SWK/Hilltowns

Bill would add up to a dozen charter schools in state each year

STEVE LeBLANC, Associated Press
BOSTON (AP) — Legislation unveiled Thursday would let the state add up to a dozen new or expanded charter schools each year outside the existing cap on the schools in Massachusetts.
Gov. Charlie Baker said his bill would focus the new growth in districts that are performing in the bottom 25 percent of districts statewide.
The bill would also let the schools give preference to high-need and low-income students, as well as students learning the English Language and those with learning disabilities.
Baker, a long-time supporter of charter schools, said the legislation will help give every child the opportunity to a high-quality education regardless of their location or background. The new or expanded schools he is proposing would not count against the current charter school cap of 120 schools.
About 80 charter schools currently operate in Massachusetts.
Opponents said the proposal — which echoes the language of a proposed 2016 ballot question — in theory could allow the state to add new charter schools each year until no district public schools remain.
Massachusetts Teachers Association President Barbara Madeloni said Baker’s bill would help create a two-tiered education system, one truly public and the other private, but financed with public dollars.
“The truly public system will always welcome all students.
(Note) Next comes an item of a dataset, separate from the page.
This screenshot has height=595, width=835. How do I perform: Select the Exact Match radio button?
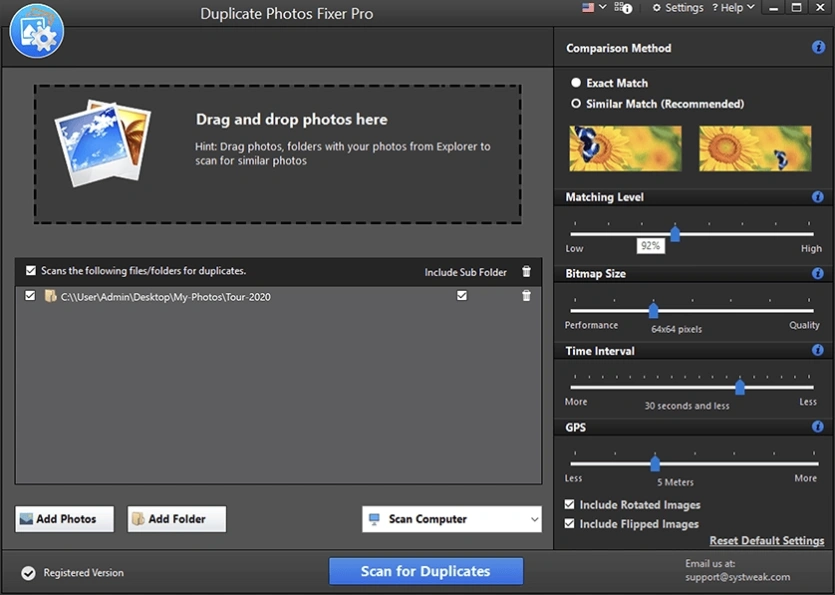coord(574,83)
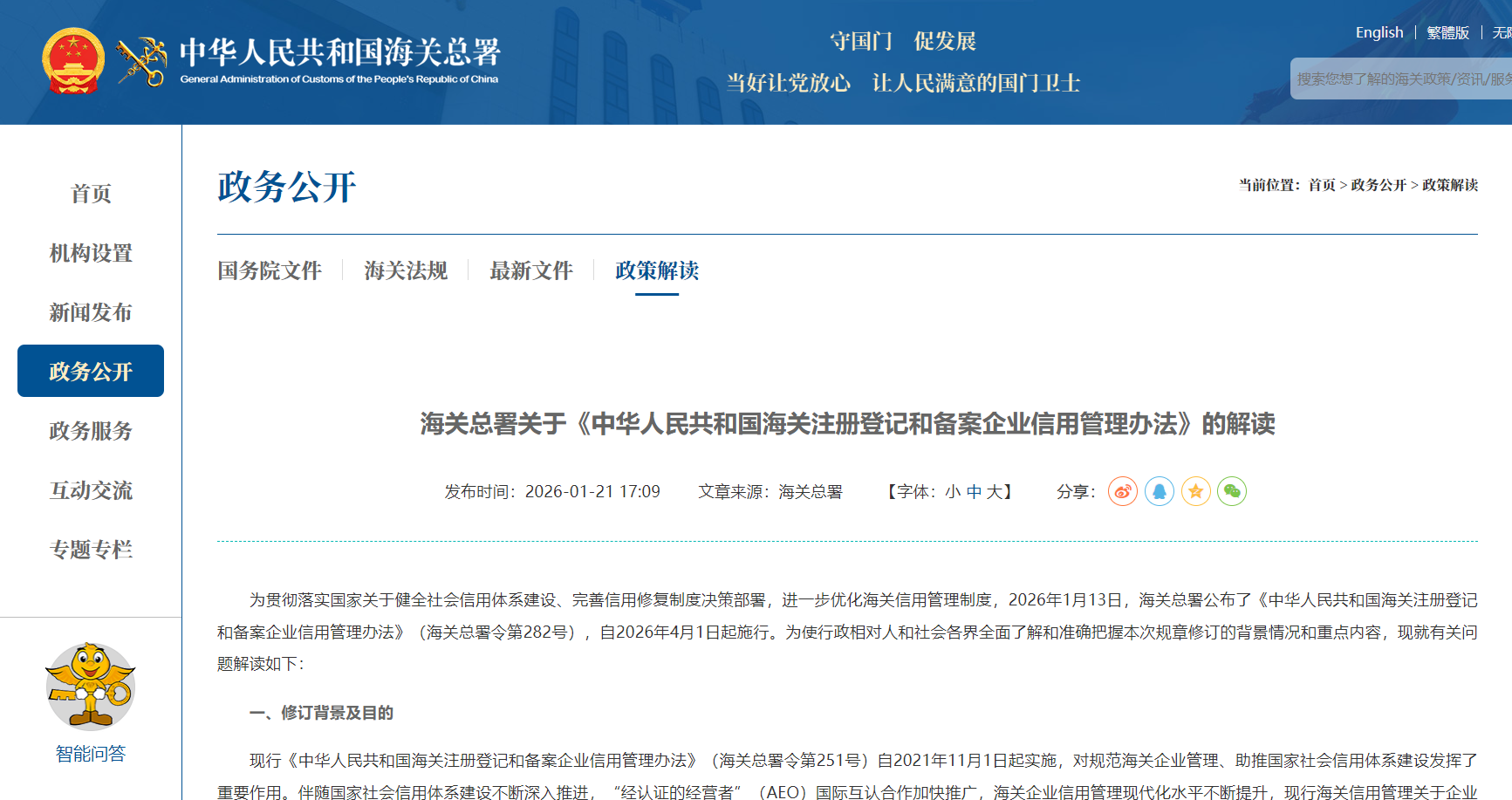Share article via QQ icon
The height and width of the screenshot is (800, 1512).
pos(1159,491)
The private system will continue to find ways to underserve those with the most needs and then use inflated claims of success to grab an ever-larger share of public education funding,” Madeloni said in a written statement.
Baker made the announcement Thursday at the Brooke Charter School in Boston.
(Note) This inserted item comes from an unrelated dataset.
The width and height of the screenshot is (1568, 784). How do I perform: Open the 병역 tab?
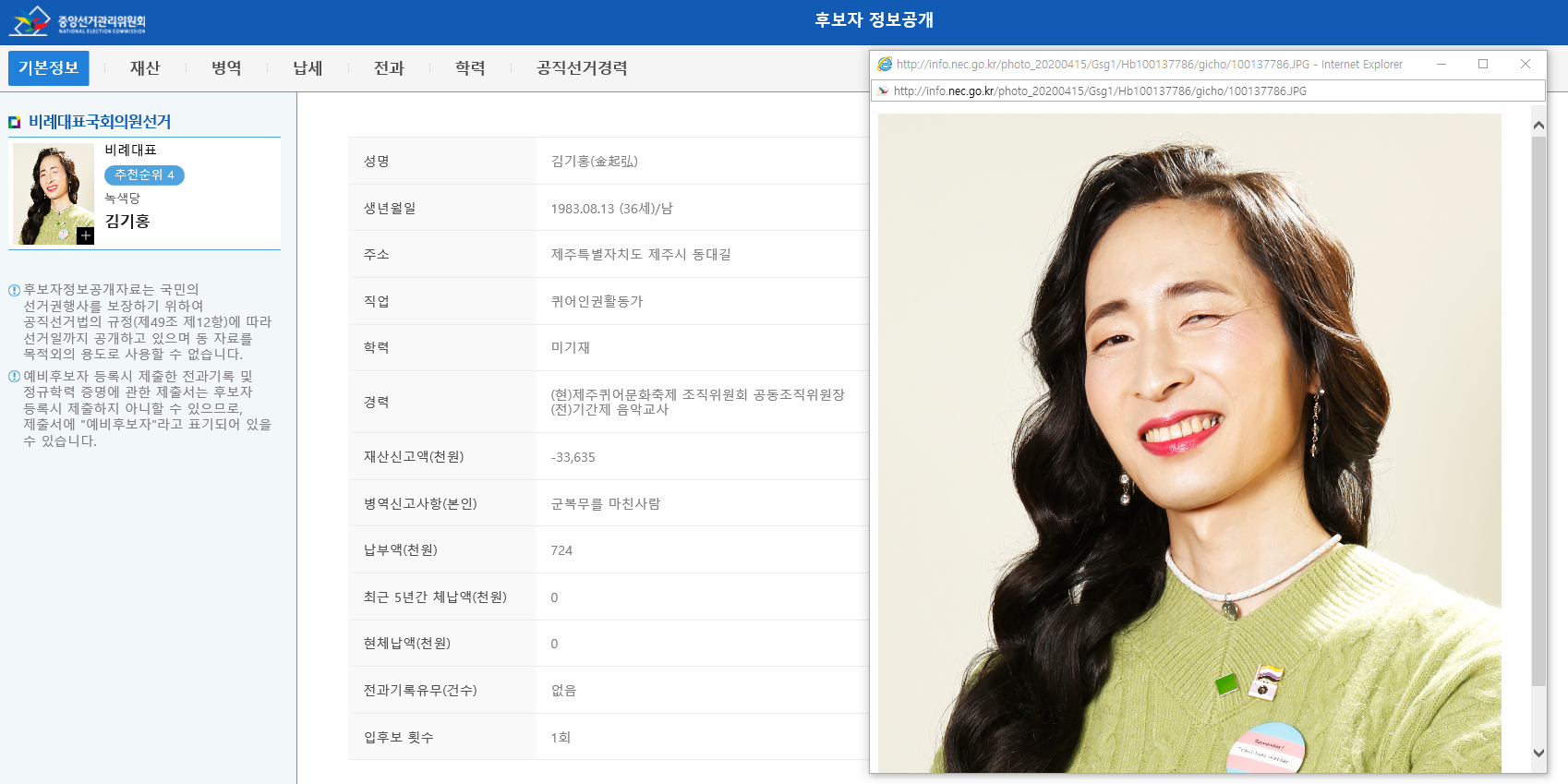click(x=226, y=68)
“People have asked me many times, what’s the right number of charter schools? I don’t know the answer to that, but we have 37,000 families who simply want for their kids what everybody else wants and for the most part gets here in the Commonwealth of Massachusetts for theirs — which is a shot at a great education and an opportunity on which to build a great future,” Baker said.
More than 37,000 students were placed on waiting lists for charter schools for the 2015-16 school year.
The possibility of a 2016 ballot question that would also allow the state to add 12 new charters schools outside the existing cap could help strengthen Baker’s hand in any negotiations with Democratic leaders in the House and Senate on his bill.
There is precedent for using impending ballot questions as leverage. Last year, for example, a group that supported a higher state minimum wage ended its bid to put a ballot question before voters, saying it was no longer necessary after lawmakers approved a bill intended to give Massachusetts the highest minimum wage among states by 2017.
There is also a pending lawsuit by lawyers representing five Boston students aimed at lifting the charter school cap.
Baker said his bill would let charter schools use a weighted lottery system that provides additional weight to high-need and low-income students, as well as students within a particular geographic zone.
He said the bill would also let charter schools enter into voluntary agreements with districts to participate in district student enrollment systems that take into account parental preference. The legislation would also create new opportunities for charters to partner with districts in turning around their lowest-performing schools.
Baker said that part of the bill would let the charter school operators take some of the tools that they developed to help turn around those lower performing schools.
The first charter schools opened in Massachusetts in 1995, two years after the 1993 law that allowed their creation.
The majority of the schools in Massachusetts are known as Commonwealth Charter schools, operated independently of local school districts and union contracts. The state also has a handful of Horace Mann Charter Schools that operate with approval of the local districts and their teachers’ unions.